Commemoration 20 years after Oklahoma

The 20th anniversary of the Oklahoma bombing has been marked with a service attended by about 1000 people.

A woman stands in the middle of the 168 chairs representing the people killed in the bombing during the Remembrance Ceremony for the 20th anniversary of the Oklahoma City bombing (EPA/LARRY W. SMITH)

A woman stands in the middle of the 168 chairs representing the people killed in the bombing during the Remembrance Ceremony for the 20th anniversary of the Oklahoma City bombing (EPA/LARRY W. SMITH)

About 1000 people have gathered to commemorate the 20th anniversary of the Oklahoma City bombing, which was the deadliest terrorist attack on US soil until the September 11 attacks six years later.

Former President Bill Clinton and Oklahoma Governor Mary Fallin were among those who spoke at Sunday's service at the Oklahoma City National Memorial, where the Alfred P Murrah Federal Building once stood.

The service started with a 168-second moment of silence to honour each of the 168 people who died in the April 19, 1995, attack. It concluded about 90 minutes later with survivors and tearful relatives of the dead reading the names of those killed.

"This was a place of unspeakable horror and tragedy," Frank Keating, who was Oklahoma's governor at the time of the attack, told the gathering.
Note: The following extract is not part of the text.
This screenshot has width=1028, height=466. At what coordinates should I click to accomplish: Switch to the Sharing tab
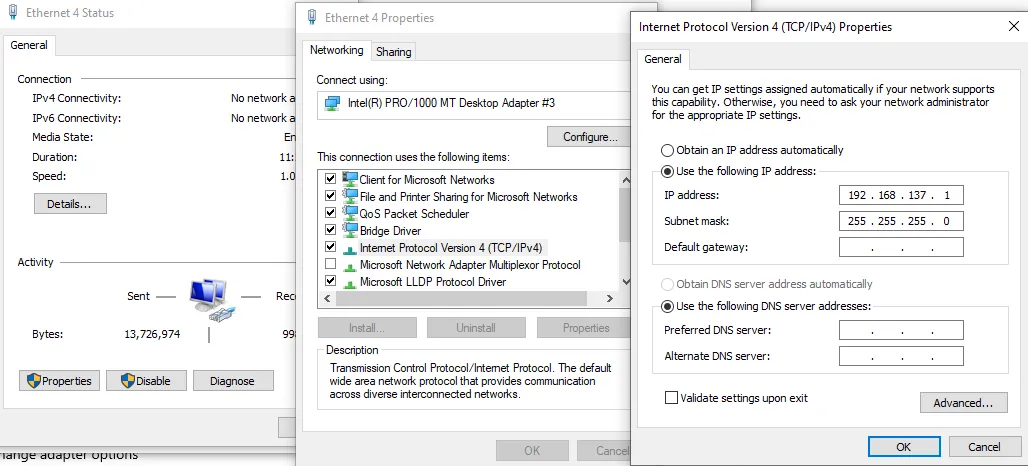click(x=393, y=52)
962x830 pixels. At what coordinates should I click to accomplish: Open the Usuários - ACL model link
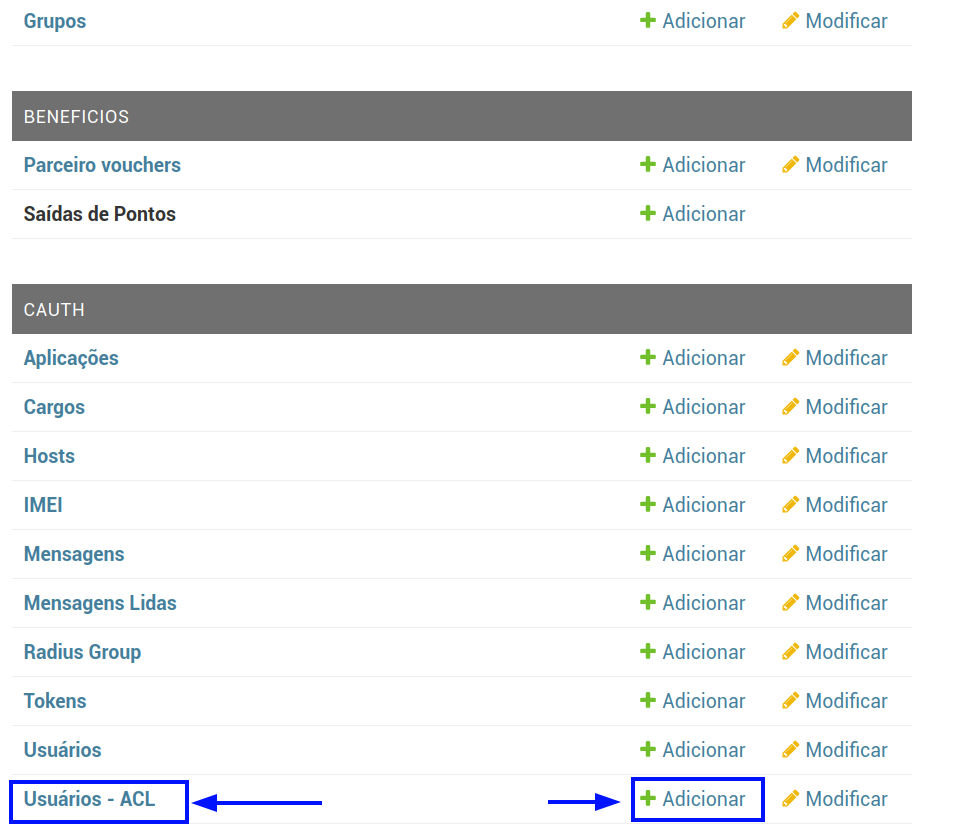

He called the attack "unforgivable."

Timothy McVeigh, an Army veteran with strong anti-government views, planned the bombing as revenge for the deadly stand-off between the FBI and the Branch Davidian sect in Waco, Texas, that killed more than 70 people on April 19, 1993 - exactly two years earlier.

McVeigh was convicted on federal murder and conspiracy charges in 1997 and executed in 2001.

His Army buddy, Terry Nichols, was convicted on federal and state bombing-related charges and is serving multiple life sentences in a federal prison.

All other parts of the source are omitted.